Las fake news están a la orden del día en el periodismo deportivo, y las ventanas de fichajes son el momento perfecto para esparcirlas por redes y medios de comunicación. Sin embargo, hasta el momento no se conocían consecuencias tan drásticas como la que acaba de vivir el comunicador turco Burhan Can Terzi, detenido por la policía por "presunta difusión pública de información engañosa".
Lo que sostenía el periodista era que el Galatasaray había alcanzado un acuerdo para fichar a la estrella del Bayern de Múnich, Jamal Musiala. La información fue tajantemente desmentida por el club otomano, que advirtió de que esparcir este tipo de noticias podía perjudicar las operaciones de mercado en las que sí estaban trabajando realmente.
A pesar del comunicado de la entidad de Estambul, Terzi continuó defendiendo la veracidad de su exclusiva y aseguró ser consciente de que el desmentido podía llegar. Su insistencia y su negativa a rectificar llevaron a la Fiscalía General de Bakırköy a abrir una investigación, motivo por el cual el comunicador tuvo que ser trasladado a dependencias policiales para prestar declaración.

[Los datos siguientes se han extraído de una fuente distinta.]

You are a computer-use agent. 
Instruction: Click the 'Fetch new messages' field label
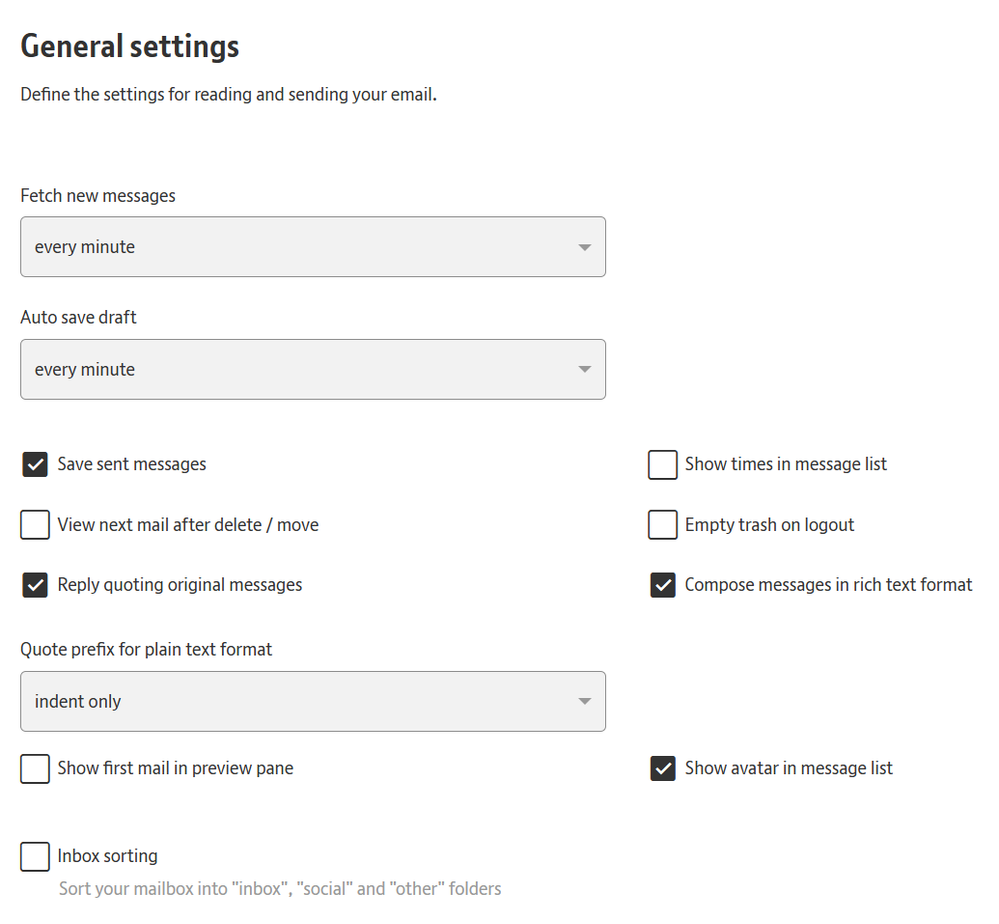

La policía lo ha puesto en libertad
Una vez detenido, Terzi reveló que su fuente era Oktay Ercan, un empresario turco que adquirió el club belga KVC Westerlo en 2019. Tras tomarle declaración, el periodista fue puesto en libertad, pero tendrá prohibido abandonar el país hasta que se esclarezcan los hechos.
El centrocampista alemán continúa ejercitándose bajo las órdenes del club bávaro, y no ha salido ninguna otra información que lo relacione con el Galatasaray.
Este hecho marca un antes y un después en la manera de hacer periodismo deportivo, y manda un aviso a aquellos que publican información sin contrastarla como es debido.